Work request:
Extract the lines beginning at the one that holds "Task: Focus the Entry Label description field" and ending at the final line of the material below, keeping them exact and leaving out all pictures.

Exercise data:
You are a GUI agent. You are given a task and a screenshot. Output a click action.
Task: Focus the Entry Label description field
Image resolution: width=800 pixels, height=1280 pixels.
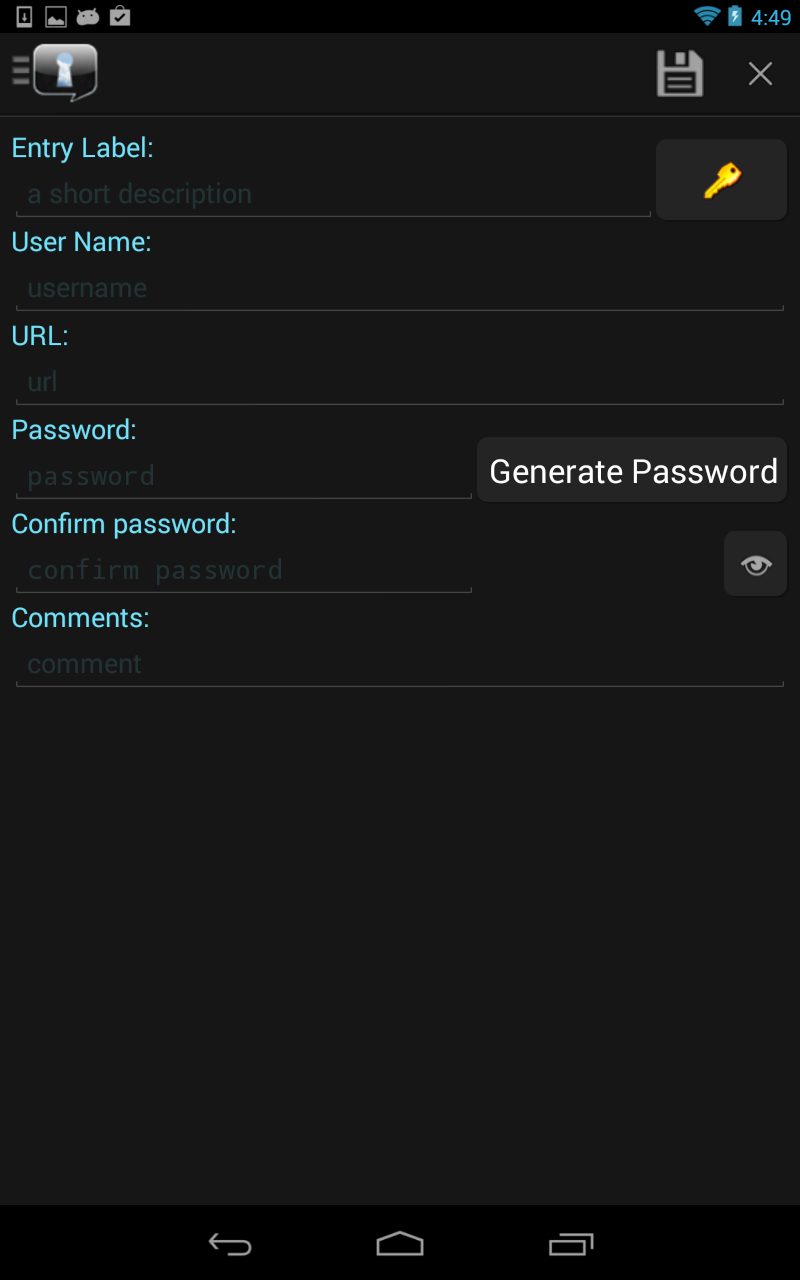tap(333, 194)
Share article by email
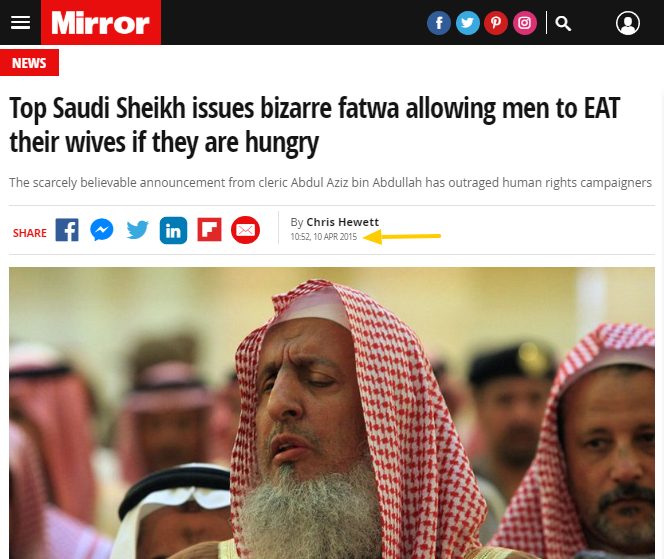The image size is (664, 559). point(246,230)
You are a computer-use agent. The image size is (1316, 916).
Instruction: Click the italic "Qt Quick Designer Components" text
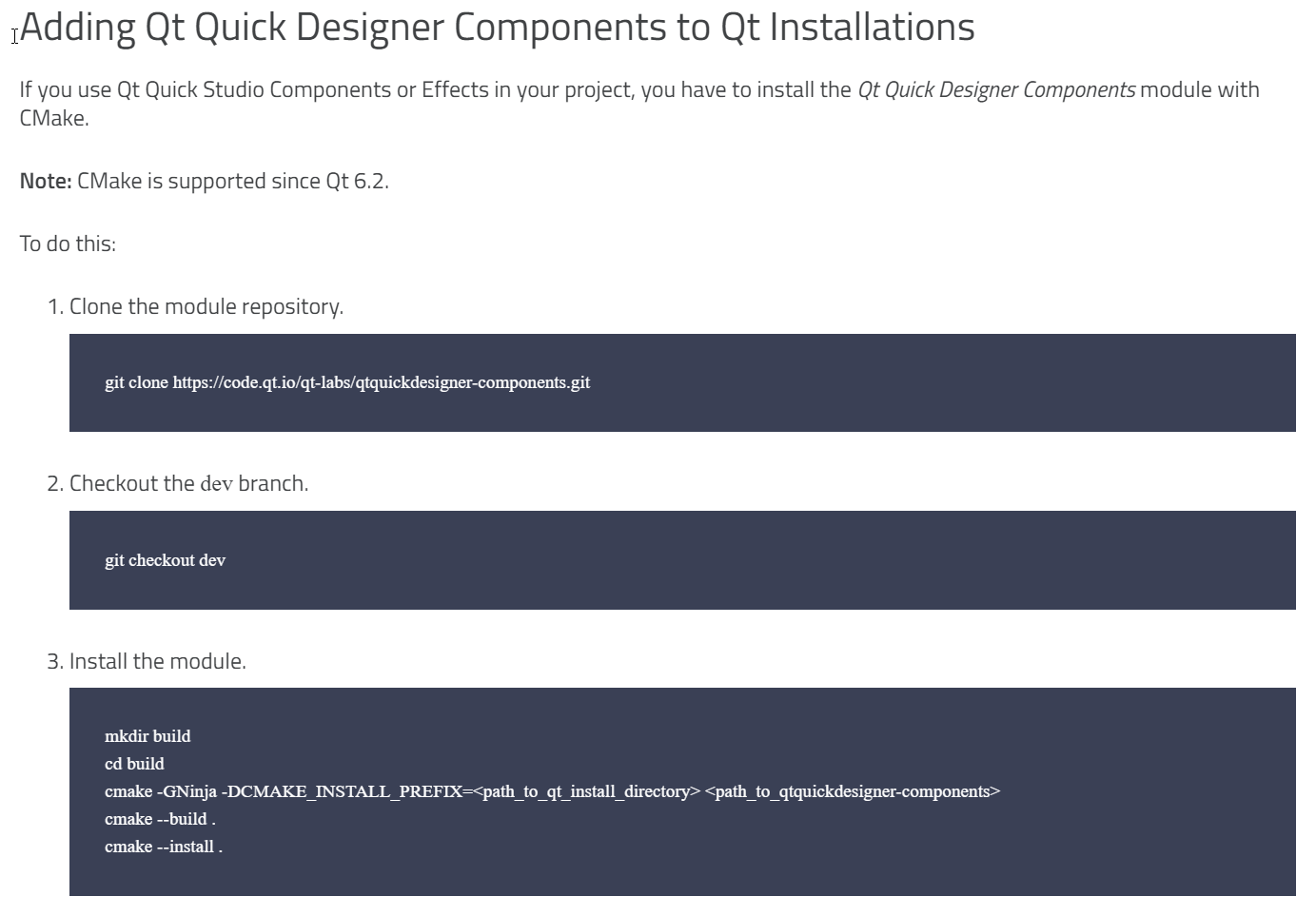click(x=995, y=90)
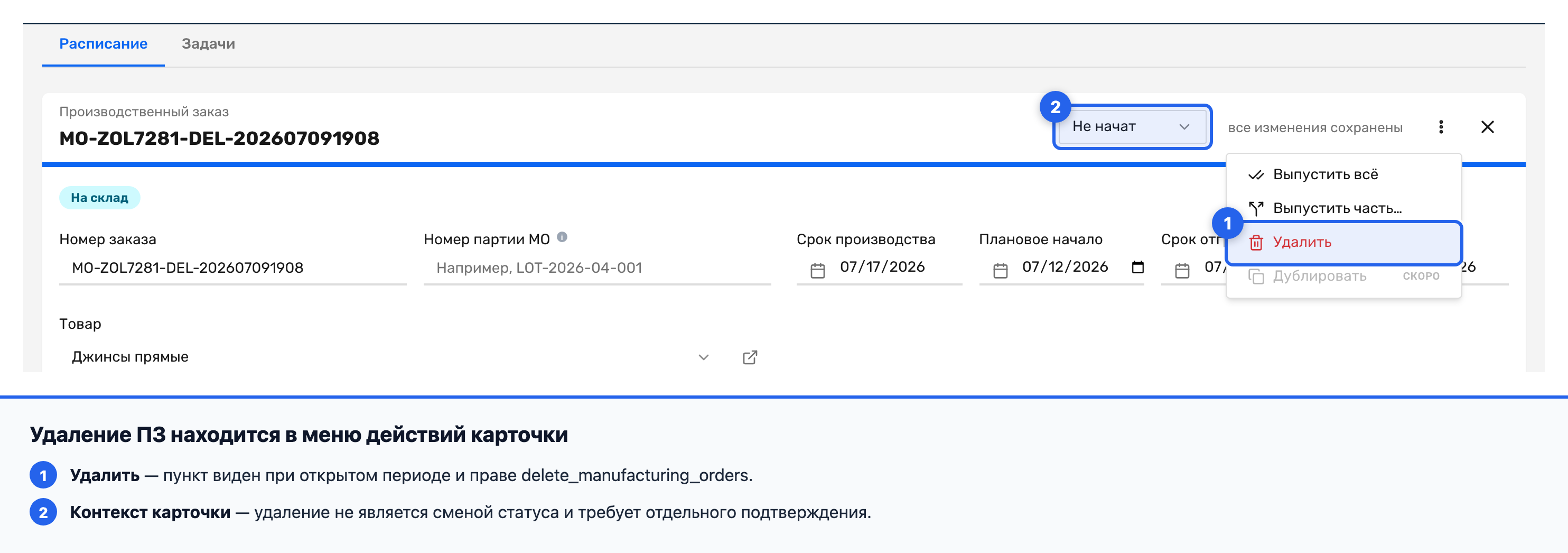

Response area:
Task: Focus the Entry Label description field
Image resolution: width=800 pixels, height=1280 pixels.
tap(333, 194)
Share article by email
The image size is (664, 559). point(246,230)
You are a computer-use agent. The image size is (1316, 916).
Instruction: Click the italic "Qt Quick Designer Components" text
click(x=995, y=90)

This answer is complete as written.